=== Given text ===
# strip pics



## climbit (Apr 4, 2012)

well spring has set in deeply. So today I was looking through a few of the pictures I took this year. Itching to get back on the saw. Just thought some of you other laid-off folks might enjoy.
View attachment 232295

View attachment 232296

View attachment 232297

View attachment 232298

View attachment 232299


----------



## chucker (Apr 4, 2012)

nice timber and no bugs !! better yet no snow snakes either hey???


----------



## climbit (Apr 4, 2012)

*few more*

here are a few more. Not the best pics and not really anything interesting but...
View attachment 232301

View attachment 232302

View attachment 232303

View attachment 232304

View attachment 232305


----------



## climbit (Apr 4, 2012)

*.*

Boy I really got lucky as far as snow this year. I only had to shovel 1 or 2 days. It was chest deep on the low side but still.


----------



## climbit (Apr 4, 2012)

*.*

View attachment 232306

View attachment 232307

View attachment 232308

View attachment 232309

View attachment 232310


----------



## climbit (Apr 4, 2012)

*.*

trying to get the pics on the post, not just a clicky type setup.


----------



## forestryworks (Apr 4, 2012)

Nice, I like that one of the big ol' yellow pine.

You cutting for a skidder?

Here are your first sets of pics "in the post."


----------



## paccity (Apr 4, 2012)

chucker said:


> nice timber and no bugs !! better yet no snow snakes either hey???



ha!. snow snakes havn't herd that one in a long time.


----------



## climbit (Apr 4, 2012)

*thanks*

forestry works, thanks, how'd you do that I can't seem to figure it out.

oh yeah, primarily for a rubber tire skidder, in the pic above that big pondo, that was jammer ground. I cut that strip and they yard'd it out, then I went back in and cut those 4 or 5, they needed to go across the lay. That was some tight country.


----------



## forestryworks (Apr 4, 2012)

climbit said:


> forestry works, thanks, how'd you do that I can't seem to figure it out.



I right clicked and opened each of your links in a new tab.

Then copy and pasted each link into the reply section with


----------



## Jwalker1911 (Apr 4, 2012)

cool thread....not what I had in mind when I clicked on it tho...


----------



## chucker (Apr 4, 2012)

paccity said:


> ha!. snow snakes havn't herd that one in a long time.



lol ?? keeps people wondering and on their toes lookin!! seen many of them here in minisnowda...


----------



## climbit (Apr 4, 2012)

"lol ?? keeps people wondering and on their toes lookin!! seen many of them here in minisnowda..."

I did fall down a few times and couldn't figure out why. Bet thats what it was


----------



## climbit (Apr 4, 2012)

*.*






ha got it. Thanks forestryworks


----------



## Jacob J. (Apr 4, 2012)

=== Source excerpt ===
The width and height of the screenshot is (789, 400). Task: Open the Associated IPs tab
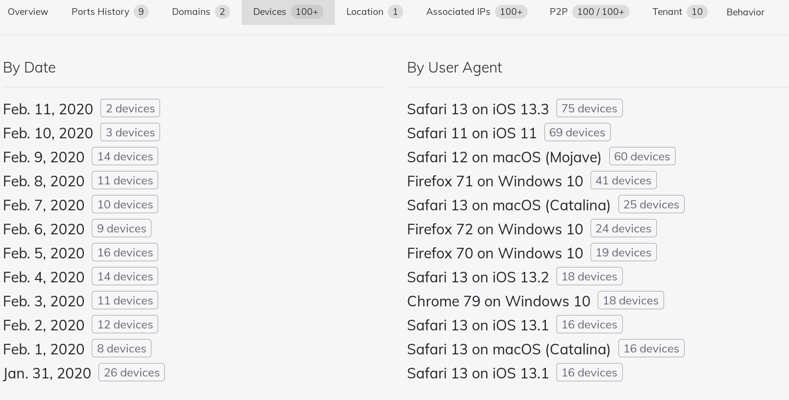477,12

=== Request ===
List each distinct username that heads a post in the strip pics thread, once each, in order of first appearance.

=== Answer to the exercise ===
climbit, chucker, forestryworks, paccity, Jwalker1911, Jacob J.